3. Design a fresh organizational structure

Before migrating, review your workflows and processes. A migration is the best opportunity you will get to restructure. Does the folder structure make sense? Is there room for growth? Would doubling this year's content volume strain it? Once you have a structure, test it: place an asset and ask someone with no experience of the new structure to find it. Watch where they struggle, fix it, then build out the rest.

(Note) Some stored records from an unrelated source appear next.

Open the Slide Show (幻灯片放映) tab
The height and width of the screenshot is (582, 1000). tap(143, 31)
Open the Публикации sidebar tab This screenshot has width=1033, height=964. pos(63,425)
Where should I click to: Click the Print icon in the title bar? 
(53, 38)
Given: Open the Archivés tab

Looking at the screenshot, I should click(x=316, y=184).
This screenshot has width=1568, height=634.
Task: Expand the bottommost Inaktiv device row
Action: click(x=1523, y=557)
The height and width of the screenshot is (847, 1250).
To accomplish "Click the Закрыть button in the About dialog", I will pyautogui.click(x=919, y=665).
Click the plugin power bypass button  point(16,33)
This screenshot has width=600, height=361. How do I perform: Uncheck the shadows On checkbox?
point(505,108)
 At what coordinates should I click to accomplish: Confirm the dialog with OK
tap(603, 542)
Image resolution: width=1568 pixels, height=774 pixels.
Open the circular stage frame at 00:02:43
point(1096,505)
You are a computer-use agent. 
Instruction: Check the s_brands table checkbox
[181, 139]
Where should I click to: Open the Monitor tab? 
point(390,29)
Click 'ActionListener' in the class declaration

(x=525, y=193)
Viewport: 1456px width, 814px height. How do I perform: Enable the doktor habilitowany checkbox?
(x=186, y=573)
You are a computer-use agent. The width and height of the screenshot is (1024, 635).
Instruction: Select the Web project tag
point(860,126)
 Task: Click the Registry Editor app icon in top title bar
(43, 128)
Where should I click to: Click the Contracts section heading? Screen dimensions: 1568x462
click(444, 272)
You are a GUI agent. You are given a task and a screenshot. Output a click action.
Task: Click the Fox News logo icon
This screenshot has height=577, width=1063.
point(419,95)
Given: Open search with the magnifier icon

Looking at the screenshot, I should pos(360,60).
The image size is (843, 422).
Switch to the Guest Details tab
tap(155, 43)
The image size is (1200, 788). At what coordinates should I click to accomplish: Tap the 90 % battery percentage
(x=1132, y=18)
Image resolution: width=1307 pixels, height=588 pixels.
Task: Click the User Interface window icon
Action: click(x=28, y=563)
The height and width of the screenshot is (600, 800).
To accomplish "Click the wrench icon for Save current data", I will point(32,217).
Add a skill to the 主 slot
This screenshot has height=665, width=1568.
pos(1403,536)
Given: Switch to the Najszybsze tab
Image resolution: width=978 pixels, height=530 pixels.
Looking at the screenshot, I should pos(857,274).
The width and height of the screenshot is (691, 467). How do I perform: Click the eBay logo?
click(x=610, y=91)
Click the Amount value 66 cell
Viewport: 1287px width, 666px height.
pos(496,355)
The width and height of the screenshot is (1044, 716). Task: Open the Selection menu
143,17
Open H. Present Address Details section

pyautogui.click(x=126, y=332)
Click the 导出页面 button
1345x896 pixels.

4. Create and apply standards

A folder structure is not enough. You also need standards for file names, metadata tags, upload and download methods, visual standards, file sharing, and permissions. Apply them to your high-priority group first, then work through the backlog. These standards take real thought to develop, but without them the new platform is just an expensive storage bin that delivers none of the benefits you bought it for. This is a sensible point to bring in outside help if you need it.

5. Break up the migration

With assets gathered, tiered, and standards established, the migration itself becomes the easiest step. Start by moving your most important assets. Confirm the standards you documented are working for the team, gather feedback, make adjustments, and only then migrate the rest. Phasing means a problem gets caught on the priority batch instead of repeated across the entire library.

This article adapts a guide from the Stacks blog. Done well, your team stops hunting for assets and gets back to creating them.

Key takeaways

  • Gather everything into one bin first; it surfaces lost assets and lets you cull duplicates.
  • Tier by priority so volume becomes a sequence of batches.
  • Redesign your structure during the move and test it on a fresh user.
  • Build standards before migrating, and phase the move so mistakes stay contained.